*** TEXT PASSAGE

What is Quality in Dimensional Stone
Originally Published in 1994
For years the question of quality has always been an issue in the dimension stone industry. Is “quality” texture, color, ceramic, natural, defined, standardization, legal, or perceived? Many people ranging from architects to contractors, suppliers to fabricators have asked what is quality? People have gone to court to determine the quality of a stone or installation. Many times people have perceived that the stone is poor quality and this is why failures occur. Failures in stone are usually understood to be an issue of the quality of the stone. Others have attributed the color variation of the stone as a quality concern. When a stone has cracks, fills, veins, or has mesh backing, or glued together, or other natural inherent characteristics it is considered poor quality. WRONG
Is Quality: Texture?
The first thing everyone must admit is that stone is a natural product formed in the earth under pressure for millions of years. We stone people come along and take it out of the earth because we think the color may make it sellable to an architect or buyer for a specific application. Thousands of millions of dollars are spent to extract the stone and work it for resale. Some people make money quarrying the stone only and sometimes this is considered the most profitable part of the stone business. Others make money cutting the raw blocks into simple tiles and slabs. Still other manufacturers work the stone into intricate patterns, designs, statues, moldings, columns, furniture, specialty items and so forth. Everyone is looking for a way to capitalize on the raw material and transform it into something the buyers will want. Buyers are always looking for different stones and have demanded so much that there are now thousands of quarries trying to satisfy every color palette under the rainbow to give the buyers what they want. Some buyers will find a stone ugly while others will find it beautiful. The tastes of buyers in the world differ so much that it is not easy to guess what will sell or not sell. These tastes vary from one section of the country to another.
In past years buyers wanted mirror polished stone for flooring. Today the trend is rustic flamed or honed stone. Rustic may even mean that the buyer wants cracks to appear in the stone to make it look more aged and antique. Factories are appearing now to specialize in the making of antique stone. For years producers have fought to take a stone which is natural and make it modern looking. Now they are being asked to take a 20 million year old stone and transform it into a product which looks old naturally. This is true irony.

******
*** DATA LINES

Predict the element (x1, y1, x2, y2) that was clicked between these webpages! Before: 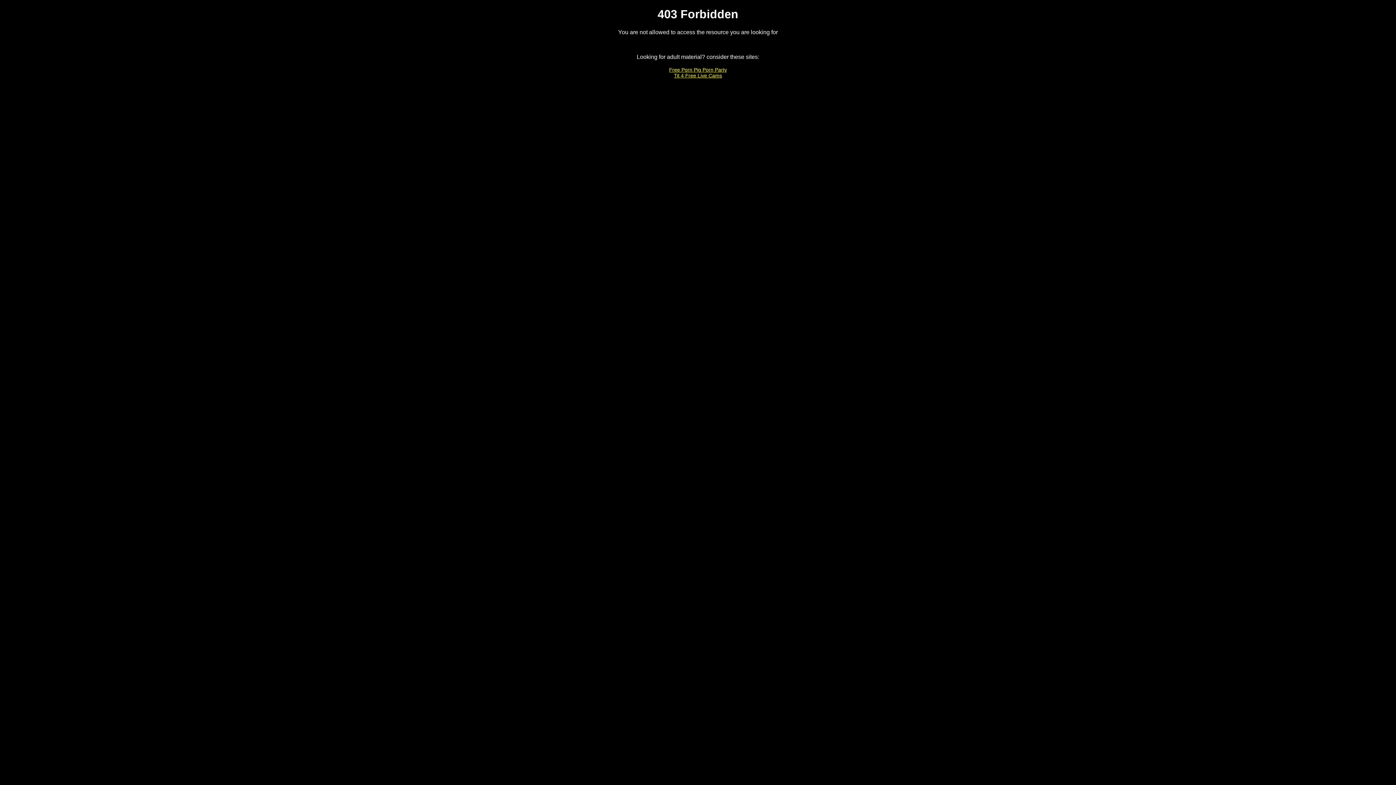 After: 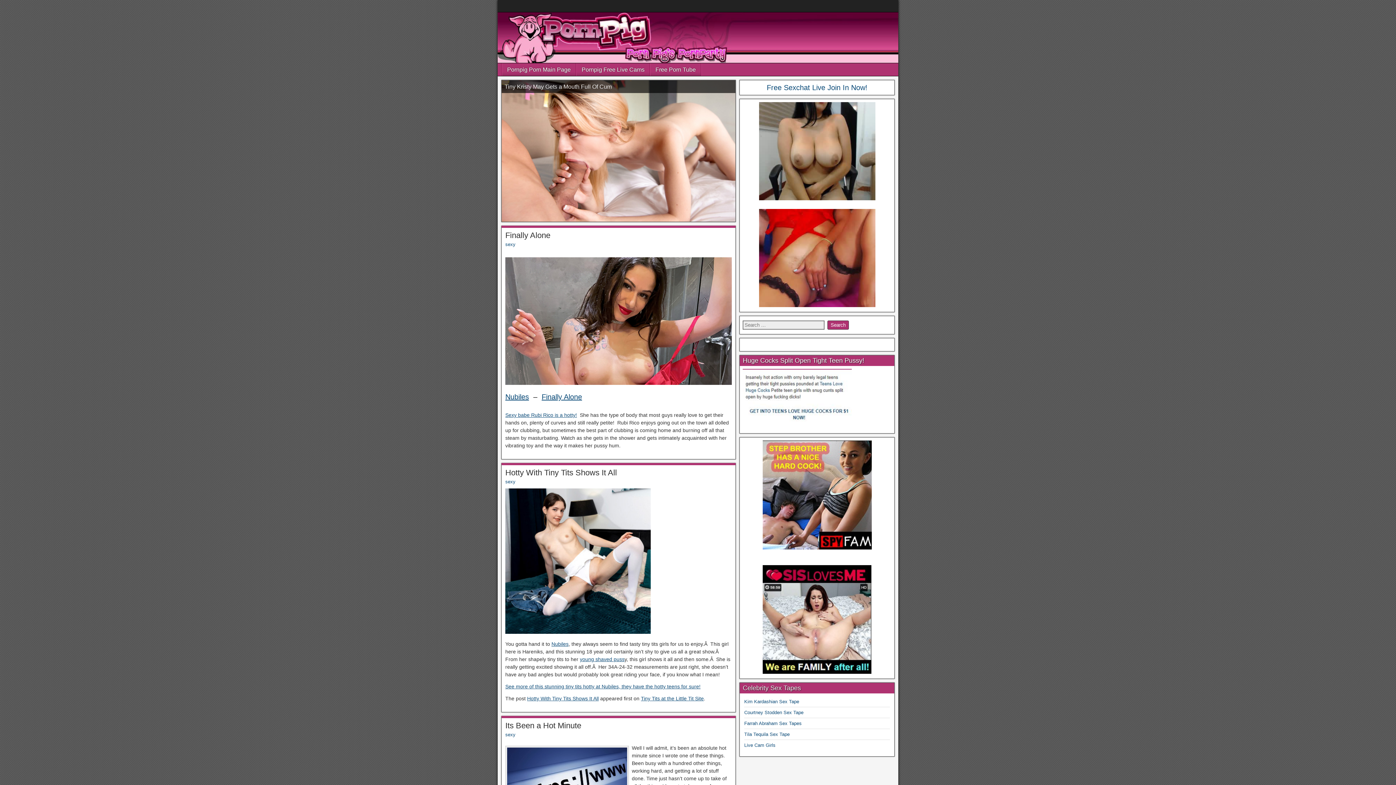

******

TASK 1 ::
Answer these questions from the dimensional stone article, one line each:
(a) In what year was it originally published?
(b) Which part of the stone business is sometimes considered the most profitable?
(c) What finishes are currently in trend for stone flooring?
TASK 2 :: Carry on the dimensional stone article, starting after its final sentence, "This is true irony."

EXERCISE RESULT 1 ::
(a) 1994
(b) Quarrying the stone
(c) Rustic flamed or honed stone

EXERCISE RESULT 2 ::
Suppliers have worked with machinery manufacturers to take the stone and treat the surface of the stone in many different ways. Stone can vary with such finishes as flamed, sandblasted, polished, honed, acid washed, cleft, sawn, water jet, and liquid antique to name a few. Each stone may flame or polish differently. Some stones will not take a mirror polish well. As it is the nature of stone to have different degrees of hardness and abrasive resistance and contain hard and soft spots within the same face of the stone, it only shows that the stone can vary in the degree of finish. It is this natural difference that gives a specific stone the warmth and texture that architects and buyers want. It is the nature of dimension stones to exhibit variation. A stone which is polished may not appear to look similar to itself when flamed.
Is Quality: Color?
Buyers have taste in colors that vary so much that no one really knows what colors sell internationally. Color is determined by the amount of certain types of minerals or feldspars or impurities. Certain colors that may not sell well in North America do sell well in the Far East or Mid East. Buyers have selected stone in the past due to the color variation a stone portrays. Now some buyers want the same stone but only 5% of the production as they may not want to see all the color variation but only a select portion of it. Some stones require 20 samples to show the color range while others you can see the overall appearance with two samples. The ability of a supplier to control the color to the limitations and expectations of a buyer varies. This limitation may be achievable or may not. It may be a consideration of cost or time. It may be limited to a smaller size. The limitation of color in supply is more of a factor of the supplier than the quality of the stone. In any case, a buyer should never determine the selection of a stone from a mere photograph or one small sample.
In a recent study in France on color it was noted that the human eye can distinguish over 785 color variations. Thus even the ceramic producers who try to control production by color lots and mark the boxes with color codes are themselves showing the difficulty to match and control color. How can natural stone be controlled in color?
Is Quality: Ceramic?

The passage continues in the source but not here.